绅满意,百姓赞成。只是好景不长,自毕继业奉旨调走,延安又换新府尹,按百姓的说法“又是个味口大的贪官”。毕继业原派米脂的“清知县”,自然没钱给其送礼,不久便由现在的曹圣堂取而代之;该曹的所作所为,其后果便可想而知------
想到此的毕继业,不禁仰天长叹。
因看天色尚早,毕老便命停下车马,在仆从和车夫的搀扶下,老人走下车辕。同儿子并肩踱向黄土高坡。展眼望去,不禁大为惊异:这阳春三月的陕北黄土高原,按节令本应丛绿遍野黄花满地。但因入春以来,久旱少雨,此时展现在面前的,却到处是龟裂的田土,枯萎泛黄的杂草禾苗,一付颓败景象------
“若按乡间常年节令,这已到青黄不接的时候。”毕父沉思悠远的道。“往年的这个时候,缺粮下锅的贫民佃户,会向地主东家按手印讨米借粮,承诺待麦收后,借一斗还二斗;或借斗粗粮还斗麦子。虽然明显遭到盘剥,但只要对方肯借,还总是感恩戴德无限感激。但这是正常年景,是在夏粮尚还望收的情况下。”
“而在遭遇严重旱灾的今年,眼瞅荒年到来之际,以我分析即便地主东家愿借粮米,因担心麦罢没偿还能力,谁家还敢再去讨借?”毕自严担心又不安道。“但也不能坐等白白饿死呀?”
“所以史书有载:某朝某年,三秦大地连年大旱,米粮绝收,灾民无以充饥,便吃草根树皮;
以致于草根挖光,凸露遍地黄泥;树皮铲净,残留棵棵干枝。最终无以可吃,便现遍野饿殍。”毕父回忆地道。“面对如此惨状,官府不仅熟视无睹,不管不问,且还照常抓丁拉夫横征暴敛。于是,随便激起民变------”
“这自然是前朝古代的事,那么现如今呢?”毕自严忆古抚今愤愤然道。“如此天降大灾,民不聊生严重形势下,作为一县父母官的那个曹圣堂,竟还有闲心去京城走府串衙,开后门’行贿赂。若仅要求为本地减赋免税情有可原;再要求升官保位便是舔不知耻了!”
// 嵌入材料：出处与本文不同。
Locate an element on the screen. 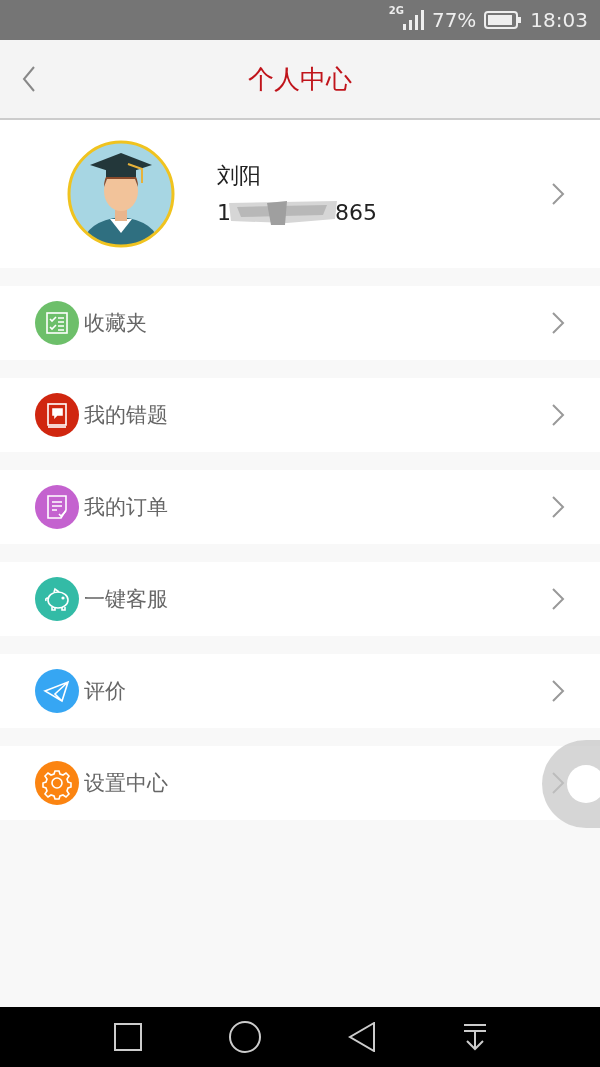 This screenshot has height=1067, width=600. user-name: 刘阳 is located at coordinates (240, 176).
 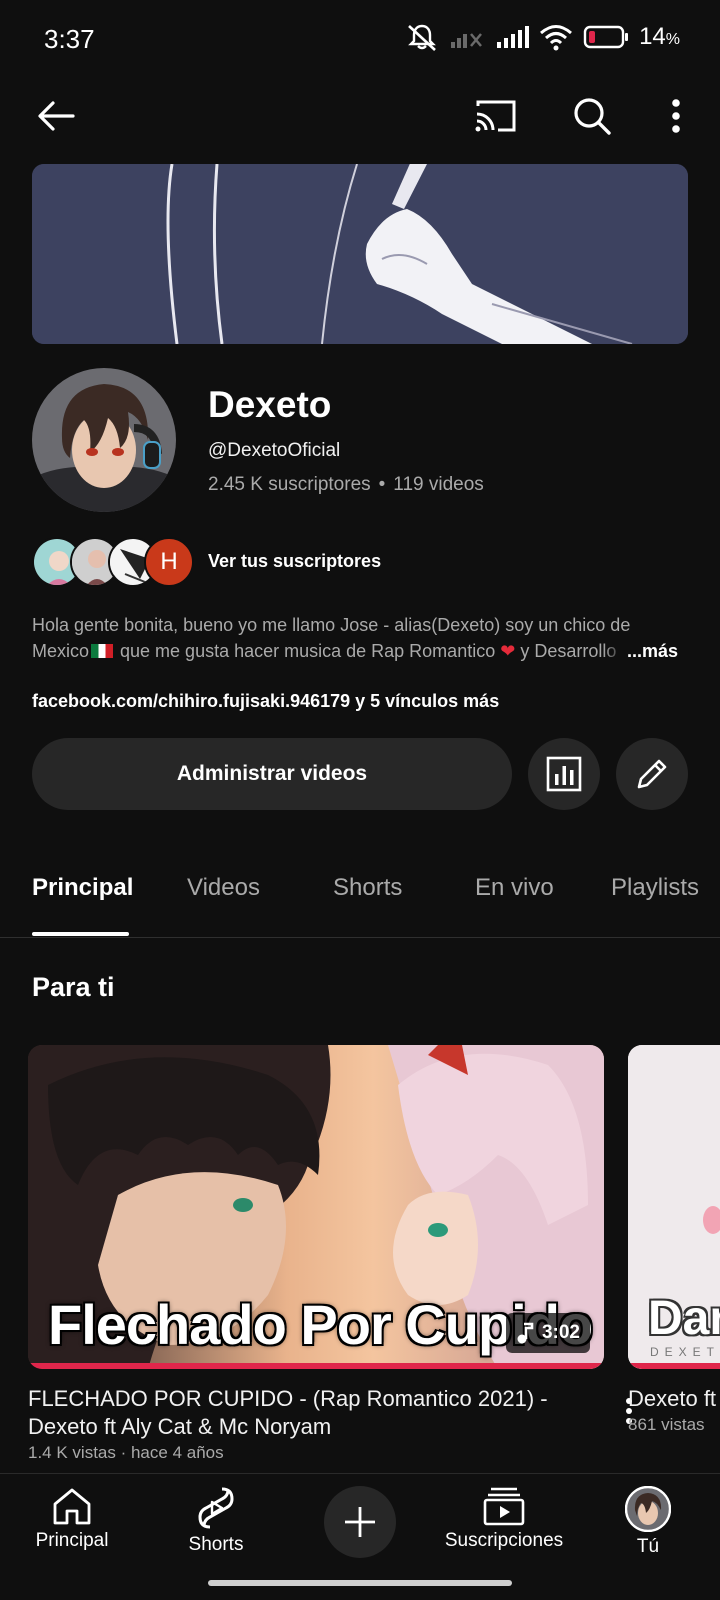 I want to click on edit-pencil-icon, so click(x=652, y=774).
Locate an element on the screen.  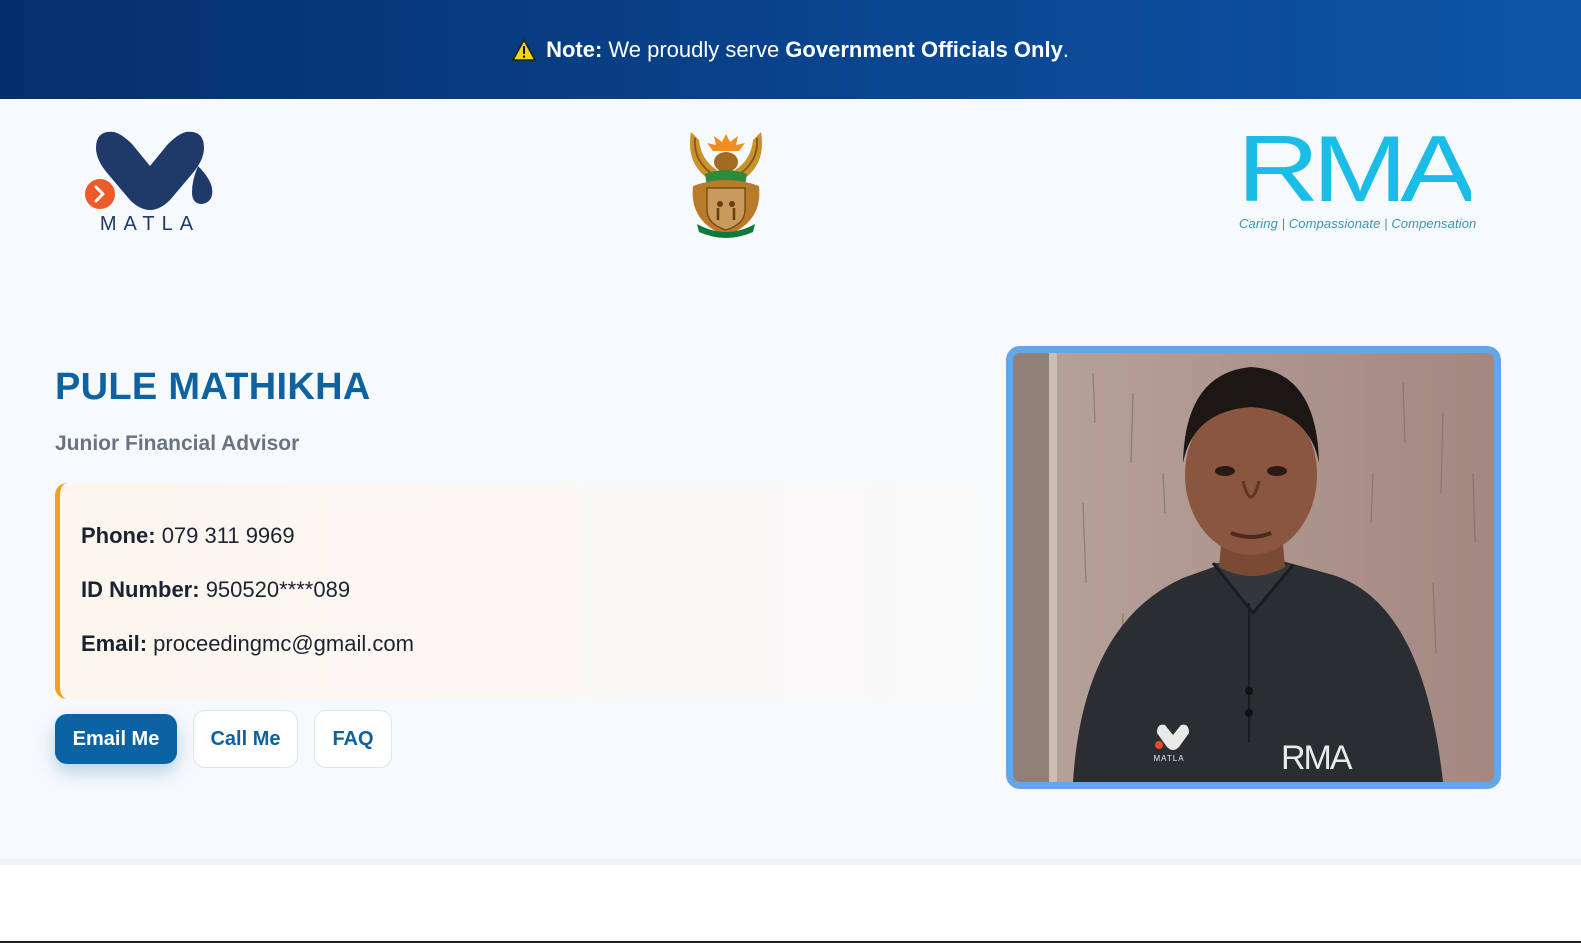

“但这只是咱现时的猜测分析。”毕父沉思地道。“若奏报皇上让其深信不疑,并能及时颁旨采取果断应对措施的话,那咱就必须既来之,则安之,认真深入下去,掌握推不翻驳不倒的确凿证据。我意见咱今晚就在这郊区找家旅馆暂住下去。找个为父嗣前熟人,先了解点基本情况,尔后再有目的有重点的探查访问,以期获取灾民生活状况思想动向,及官府态度,发展趋向------
次日上午,在毕父原退休属下尚书办引领下,父子们来至城郊某乡村一农家小院。恰值午饭时分,他们亲眼看到灾民以瓜菜当主食,大人饿得黄皮寡瘦,小孩儿饥得哇哇直哭的惨状。
“哼,如此大灾之年,官府照派公差,说要为当今皇上建什么‘颂功堂’?地主照收地租,没粮交算高利贷,明年加利归还;奸商趁机高抬粮价,还有购买时限。”此家壮年男子满腹牢骚道。“若非俺家上有老下有小,真想去参加李闯王的义军,干脆反了他娘的算了!也免再受王八蛋们的迫害盘剥。您还没听说吧?自李自成年内接任为义军头领后,其部队已发展到数万之众,在绵延千里秦岭山中早成燎原之势。”
“小子,你又在胡说八道些什么!”该家老人当即吓一跳,边偷望着客人边训斥儿子道。“这话能是乱说得的吗?若让官府人听去,重者杀头,轻则坐牢。”
“是呀,年轻人看问题得全面,不能一叶障目以偏概全。”尚书办亦当即劝导道。“官府黑暗横征暴敛,天灾**,毕竟只是陕北、也许仅是米脂一地的事。”
“就整个大明朝廷而言,总体上还是廉政清明的。”毕自严更深入介绍道。“你可能早听说了,当今皇上崇祯帝,继位伊始便扳倒大权奸魏忠贤,并铲除其余党;现正致力于大明中兴,其目的不还是为天下臣民创造福祉吗?”
“年轻人要听老人劝,去外边可不能胡乱发言。”毕老更耐心相劝道。“扯旗造反违犯法纪,定遭追究。咱老实百姓决不能为其宣传。你大概也听说了吧?去年秋天,他们原来那个民军头领高迎祥,兵败被捕押往京师,在皇宫午门外残遭寸磔,挨了三百多刀,最终活活疼死。这就是造反者的下场啊!”